Blended learning: Teachers plus computers equal success

Published: Saturday, Jan. 5 2013 5:08 p.m. MST

Blended learning changes the way teachers spend their time, how much they know about each of their students' progress, and when they know it. Ideally, the new model allows teachers to spend less time on mundane tasks like lesson planning and correcting daily assignments, freeing up more time to work with small groups of students who need special help and instigate collaborative projects that encourage critical thinking skills. With appropriate tracking software, teachers can see the mastery level of every student, every day.

"You don't get kids who are bored, and kids who are woefully behind, and will continue to have a gap in learning," Patrick said. "You can catch kids up, and keep them on their learning edge."

Teachers may be responsible for a much larger swath of content, because some students are well below grade level and some are well above, Horn said.
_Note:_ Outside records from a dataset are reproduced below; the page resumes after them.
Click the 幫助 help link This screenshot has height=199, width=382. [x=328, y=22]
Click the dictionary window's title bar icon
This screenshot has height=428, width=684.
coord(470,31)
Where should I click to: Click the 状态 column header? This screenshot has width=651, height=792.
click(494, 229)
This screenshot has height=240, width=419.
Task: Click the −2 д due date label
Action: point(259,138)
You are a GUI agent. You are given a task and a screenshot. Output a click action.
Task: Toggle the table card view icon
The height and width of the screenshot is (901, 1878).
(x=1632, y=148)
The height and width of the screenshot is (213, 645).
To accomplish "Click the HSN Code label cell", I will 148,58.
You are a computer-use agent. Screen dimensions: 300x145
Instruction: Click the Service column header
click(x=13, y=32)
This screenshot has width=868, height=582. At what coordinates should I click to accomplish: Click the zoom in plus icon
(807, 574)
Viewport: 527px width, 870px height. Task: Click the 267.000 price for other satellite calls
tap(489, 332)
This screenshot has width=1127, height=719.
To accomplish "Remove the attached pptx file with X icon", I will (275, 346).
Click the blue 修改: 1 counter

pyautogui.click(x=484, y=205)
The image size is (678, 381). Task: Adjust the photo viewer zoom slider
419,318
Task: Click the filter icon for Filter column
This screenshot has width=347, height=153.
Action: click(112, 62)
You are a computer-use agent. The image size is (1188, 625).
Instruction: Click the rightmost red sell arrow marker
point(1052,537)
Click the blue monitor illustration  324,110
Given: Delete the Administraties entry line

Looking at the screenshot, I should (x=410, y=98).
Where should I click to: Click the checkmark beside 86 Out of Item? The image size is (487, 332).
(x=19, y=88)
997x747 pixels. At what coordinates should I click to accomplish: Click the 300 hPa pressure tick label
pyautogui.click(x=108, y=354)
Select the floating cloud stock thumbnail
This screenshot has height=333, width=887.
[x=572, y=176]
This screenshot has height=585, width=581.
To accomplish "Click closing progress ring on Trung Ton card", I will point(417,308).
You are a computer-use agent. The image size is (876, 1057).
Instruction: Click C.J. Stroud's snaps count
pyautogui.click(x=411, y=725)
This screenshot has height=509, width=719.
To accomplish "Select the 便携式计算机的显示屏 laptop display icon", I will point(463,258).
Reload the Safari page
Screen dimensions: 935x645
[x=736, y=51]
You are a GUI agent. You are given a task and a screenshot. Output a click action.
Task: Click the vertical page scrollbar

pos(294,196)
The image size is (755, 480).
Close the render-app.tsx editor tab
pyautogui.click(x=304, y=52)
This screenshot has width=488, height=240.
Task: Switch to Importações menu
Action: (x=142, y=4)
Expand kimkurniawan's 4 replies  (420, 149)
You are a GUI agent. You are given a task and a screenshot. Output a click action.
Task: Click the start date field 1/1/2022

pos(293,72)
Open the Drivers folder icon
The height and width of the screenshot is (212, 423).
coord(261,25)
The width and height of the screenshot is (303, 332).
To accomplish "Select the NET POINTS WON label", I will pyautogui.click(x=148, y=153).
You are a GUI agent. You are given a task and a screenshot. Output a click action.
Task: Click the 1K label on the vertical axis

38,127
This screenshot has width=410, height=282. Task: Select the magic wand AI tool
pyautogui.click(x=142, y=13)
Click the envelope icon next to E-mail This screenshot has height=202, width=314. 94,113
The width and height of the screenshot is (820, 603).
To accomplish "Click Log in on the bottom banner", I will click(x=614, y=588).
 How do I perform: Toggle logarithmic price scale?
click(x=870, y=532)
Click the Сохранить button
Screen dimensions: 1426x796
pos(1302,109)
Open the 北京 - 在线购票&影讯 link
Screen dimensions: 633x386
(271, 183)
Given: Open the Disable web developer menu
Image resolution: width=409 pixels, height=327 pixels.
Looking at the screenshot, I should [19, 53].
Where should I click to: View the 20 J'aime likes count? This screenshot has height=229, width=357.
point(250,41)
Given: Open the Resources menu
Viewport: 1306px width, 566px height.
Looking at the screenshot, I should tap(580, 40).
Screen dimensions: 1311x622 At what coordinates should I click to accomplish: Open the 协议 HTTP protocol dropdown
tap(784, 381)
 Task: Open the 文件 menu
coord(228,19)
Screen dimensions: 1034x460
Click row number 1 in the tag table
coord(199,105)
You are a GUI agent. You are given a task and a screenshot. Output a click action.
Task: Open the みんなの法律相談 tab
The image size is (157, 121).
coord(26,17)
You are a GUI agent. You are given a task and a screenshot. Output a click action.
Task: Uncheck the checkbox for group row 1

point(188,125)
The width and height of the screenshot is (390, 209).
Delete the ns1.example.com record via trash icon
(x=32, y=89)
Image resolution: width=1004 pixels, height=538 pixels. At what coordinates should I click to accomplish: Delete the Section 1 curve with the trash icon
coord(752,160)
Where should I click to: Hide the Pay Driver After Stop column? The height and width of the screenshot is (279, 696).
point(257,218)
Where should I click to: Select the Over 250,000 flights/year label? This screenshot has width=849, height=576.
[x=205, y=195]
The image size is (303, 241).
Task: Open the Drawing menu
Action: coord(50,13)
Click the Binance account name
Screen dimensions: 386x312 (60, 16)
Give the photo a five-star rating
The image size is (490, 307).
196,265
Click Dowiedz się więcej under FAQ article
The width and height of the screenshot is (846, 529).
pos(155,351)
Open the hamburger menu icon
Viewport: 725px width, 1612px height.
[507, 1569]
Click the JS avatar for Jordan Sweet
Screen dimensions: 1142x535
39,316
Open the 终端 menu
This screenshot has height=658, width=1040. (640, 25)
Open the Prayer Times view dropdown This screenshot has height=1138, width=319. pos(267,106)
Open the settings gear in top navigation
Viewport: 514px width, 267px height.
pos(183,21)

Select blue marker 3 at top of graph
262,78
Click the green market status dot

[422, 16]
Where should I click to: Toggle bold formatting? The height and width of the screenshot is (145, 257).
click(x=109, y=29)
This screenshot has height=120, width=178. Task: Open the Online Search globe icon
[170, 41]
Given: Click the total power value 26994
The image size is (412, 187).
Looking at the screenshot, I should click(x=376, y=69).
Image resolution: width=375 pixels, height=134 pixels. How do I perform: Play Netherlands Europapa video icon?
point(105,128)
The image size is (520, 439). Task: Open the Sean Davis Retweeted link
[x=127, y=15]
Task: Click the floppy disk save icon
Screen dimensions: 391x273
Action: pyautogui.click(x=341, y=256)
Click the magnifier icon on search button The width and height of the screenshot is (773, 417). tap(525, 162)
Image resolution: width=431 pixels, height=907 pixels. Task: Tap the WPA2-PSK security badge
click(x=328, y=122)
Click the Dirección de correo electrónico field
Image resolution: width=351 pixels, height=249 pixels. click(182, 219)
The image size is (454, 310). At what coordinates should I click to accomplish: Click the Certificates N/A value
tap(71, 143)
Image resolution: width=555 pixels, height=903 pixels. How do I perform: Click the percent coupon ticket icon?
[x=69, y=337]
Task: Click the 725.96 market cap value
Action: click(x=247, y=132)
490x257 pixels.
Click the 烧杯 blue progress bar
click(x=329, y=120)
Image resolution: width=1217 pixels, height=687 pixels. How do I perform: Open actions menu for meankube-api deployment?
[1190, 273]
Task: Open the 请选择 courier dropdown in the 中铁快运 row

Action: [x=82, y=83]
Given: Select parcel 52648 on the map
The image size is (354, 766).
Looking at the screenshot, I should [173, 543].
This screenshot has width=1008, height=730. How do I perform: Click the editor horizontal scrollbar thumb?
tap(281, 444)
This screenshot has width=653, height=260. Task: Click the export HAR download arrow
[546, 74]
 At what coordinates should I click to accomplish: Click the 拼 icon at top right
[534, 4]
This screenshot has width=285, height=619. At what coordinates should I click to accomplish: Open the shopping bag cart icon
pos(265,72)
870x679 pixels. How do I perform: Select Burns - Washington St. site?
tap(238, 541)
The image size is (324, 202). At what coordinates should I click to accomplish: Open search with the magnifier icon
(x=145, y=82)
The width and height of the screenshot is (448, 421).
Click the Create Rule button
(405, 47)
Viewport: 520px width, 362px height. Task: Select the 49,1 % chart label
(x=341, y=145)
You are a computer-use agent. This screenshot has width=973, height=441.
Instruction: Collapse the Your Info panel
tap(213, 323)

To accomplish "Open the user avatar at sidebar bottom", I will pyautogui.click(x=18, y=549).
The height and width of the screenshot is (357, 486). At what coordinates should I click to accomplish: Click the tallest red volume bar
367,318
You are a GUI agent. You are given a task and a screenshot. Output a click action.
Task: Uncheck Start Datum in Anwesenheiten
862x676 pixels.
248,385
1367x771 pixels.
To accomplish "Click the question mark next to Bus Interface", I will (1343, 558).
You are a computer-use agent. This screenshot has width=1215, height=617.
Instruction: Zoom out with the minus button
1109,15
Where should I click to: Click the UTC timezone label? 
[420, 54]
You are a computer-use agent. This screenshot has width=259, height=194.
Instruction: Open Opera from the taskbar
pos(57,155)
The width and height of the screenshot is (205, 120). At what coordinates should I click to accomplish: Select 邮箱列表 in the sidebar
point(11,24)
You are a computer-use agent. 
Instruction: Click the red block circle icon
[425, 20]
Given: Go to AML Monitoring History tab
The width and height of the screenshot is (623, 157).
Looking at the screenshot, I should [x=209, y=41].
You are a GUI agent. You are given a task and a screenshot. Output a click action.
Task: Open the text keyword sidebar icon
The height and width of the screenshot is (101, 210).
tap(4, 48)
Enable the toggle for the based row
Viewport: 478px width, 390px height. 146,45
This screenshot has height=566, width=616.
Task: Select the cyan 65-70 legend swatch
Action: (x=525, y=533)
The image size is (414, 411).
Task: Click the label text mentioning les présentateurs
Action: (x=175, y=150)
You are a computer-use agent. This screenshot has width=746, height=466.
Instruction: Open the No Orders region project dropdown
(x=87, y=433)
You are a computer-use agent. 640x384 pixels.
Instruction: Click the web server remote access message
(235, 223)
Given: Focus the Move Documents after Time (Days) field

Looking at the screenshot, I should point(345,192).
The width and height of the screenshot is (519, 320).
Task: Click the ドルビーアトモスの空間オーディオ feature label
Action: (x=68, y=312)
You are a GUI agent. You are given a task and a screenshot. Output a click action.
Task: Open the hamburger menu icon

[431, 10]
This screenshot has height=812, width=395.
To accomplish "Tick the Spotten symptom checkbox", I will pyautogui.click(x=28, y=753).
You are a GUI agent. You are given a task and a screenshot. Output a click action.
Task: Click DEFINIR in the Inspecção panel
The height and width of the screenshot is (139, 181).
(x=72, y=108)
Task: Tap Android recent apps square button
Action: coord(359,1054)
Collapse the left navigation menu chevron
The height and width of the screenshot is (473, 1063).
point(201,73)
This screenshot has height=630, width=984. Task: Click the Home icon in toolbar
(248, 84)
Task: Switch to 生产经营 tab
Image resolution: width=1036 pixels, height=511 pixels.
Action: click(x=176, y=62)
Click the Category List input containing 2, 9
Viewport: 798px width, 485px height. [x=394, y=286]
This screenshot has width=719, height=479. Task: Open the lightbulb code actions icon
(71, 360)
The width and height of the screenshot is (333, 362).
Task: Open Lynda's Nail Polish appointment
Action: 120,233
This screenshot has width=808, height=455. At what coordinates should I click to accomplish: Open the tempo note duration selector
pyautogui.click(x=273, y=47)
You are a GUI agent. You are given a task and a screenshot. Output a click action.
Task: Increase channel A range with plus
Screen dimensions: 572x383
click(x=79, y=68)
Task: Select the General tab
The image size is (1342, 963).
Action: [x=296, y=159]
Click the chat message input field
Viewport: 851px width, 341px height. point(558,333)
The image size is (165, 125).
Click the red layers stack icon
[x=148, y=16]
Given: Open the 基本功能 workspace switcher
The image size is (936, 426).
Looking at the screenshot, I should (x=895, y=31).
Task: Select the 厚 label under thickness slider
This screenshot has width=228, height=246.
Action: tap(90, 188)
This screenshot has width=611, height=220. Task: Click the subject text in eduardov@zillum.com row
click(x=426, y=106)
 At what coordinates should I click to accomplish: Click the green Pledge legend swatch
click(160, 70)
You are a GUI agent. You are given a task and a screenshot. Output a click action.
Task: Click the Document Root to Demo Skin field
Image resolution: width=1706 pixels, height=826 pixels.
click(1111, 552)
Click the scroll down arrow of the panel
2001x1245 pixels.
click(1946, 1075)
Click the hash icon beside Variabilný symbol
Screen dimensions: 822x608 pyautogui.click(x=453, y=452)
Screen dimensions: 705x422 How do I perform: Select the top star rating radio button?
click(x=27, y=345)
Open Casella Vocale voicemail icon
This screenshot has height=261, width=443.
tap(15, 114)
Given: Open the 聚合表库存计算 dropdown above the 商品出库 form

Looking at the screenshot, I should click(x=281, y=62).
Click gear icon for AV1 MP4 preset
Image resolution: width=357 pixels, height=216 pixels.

The online piece of the blended learning model exposes that, and let teachers design ways to address learning gaps through peer tutoring and small-group instruction.

"The computer does the 'know' and 'do' part," Horn said. "The teacher can focus on understanding, analyzing and applying. It puts the deeper learning into the teacher's bailiwick. We weren't able to get there in the past because teachers were stuck in the 'know' and 'do' part."

To capture the benefits of blended learning, careful professional development for teachers will be needed, and those teachers will need accurate reporting tools, said a report by K12 Inc., a technology-based education company that provides online curricula.